** START **

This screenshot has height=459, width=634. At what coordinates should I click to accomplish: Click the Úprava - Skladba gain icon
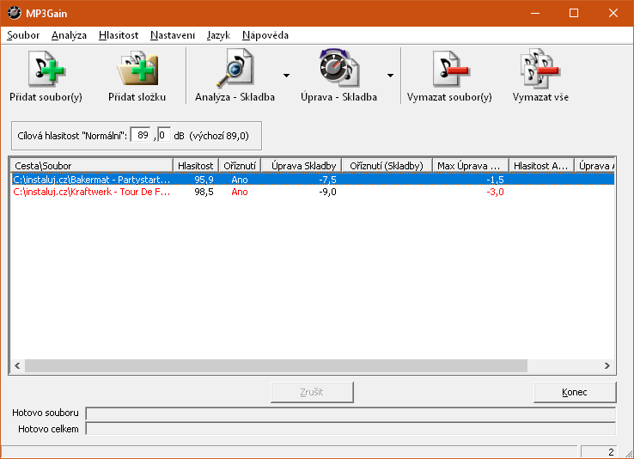(338, 70)
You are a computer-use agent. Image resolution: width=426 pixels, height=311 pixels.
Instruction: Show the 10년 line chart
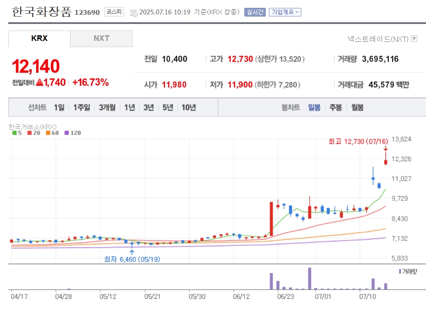pos(189,108)
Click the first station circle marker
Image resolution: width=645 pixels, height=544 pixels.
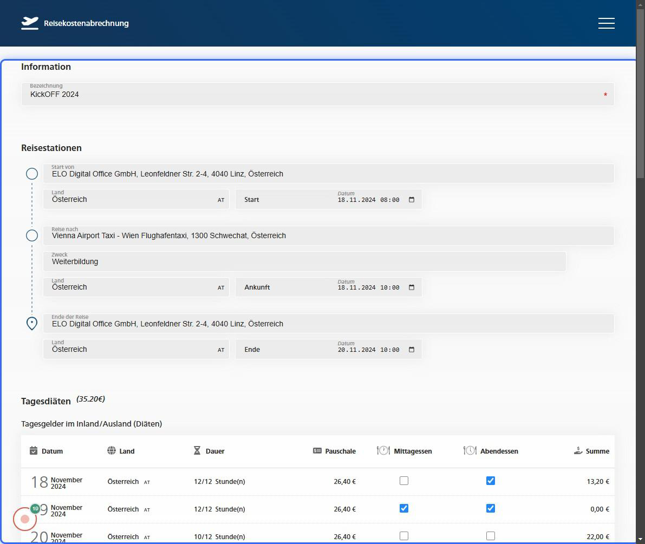[32, 174]
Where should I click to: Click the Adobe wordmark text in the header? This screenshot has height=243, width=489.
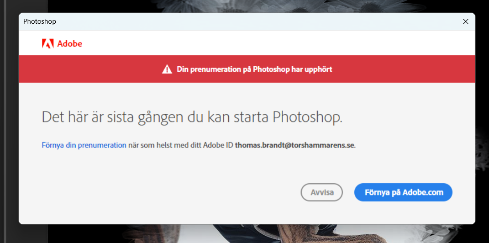[69, 44]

** END **

• _EXERCISE TASK_
Copy every line above word for word, and leave the pictures out.

• _SOLUTION_
This screenshot has height=459, width=634. At what coordinates should I click to accomplish: Click the Úprava - Skladba gain icon
(338, 70)
You are a computer-use agent. Image resolution: width=426 pixels, height=311 pixels.
Instruction: Show the 10년 line chart
pos(189,108)
Click the first station circle marker
Image resolution: width=645 pixels, height=544 pixels.
[32, 174]
Where should I click to: Click the Adobe wordmark text in the header? This screenshot has height=243, width=489.
[69, 44]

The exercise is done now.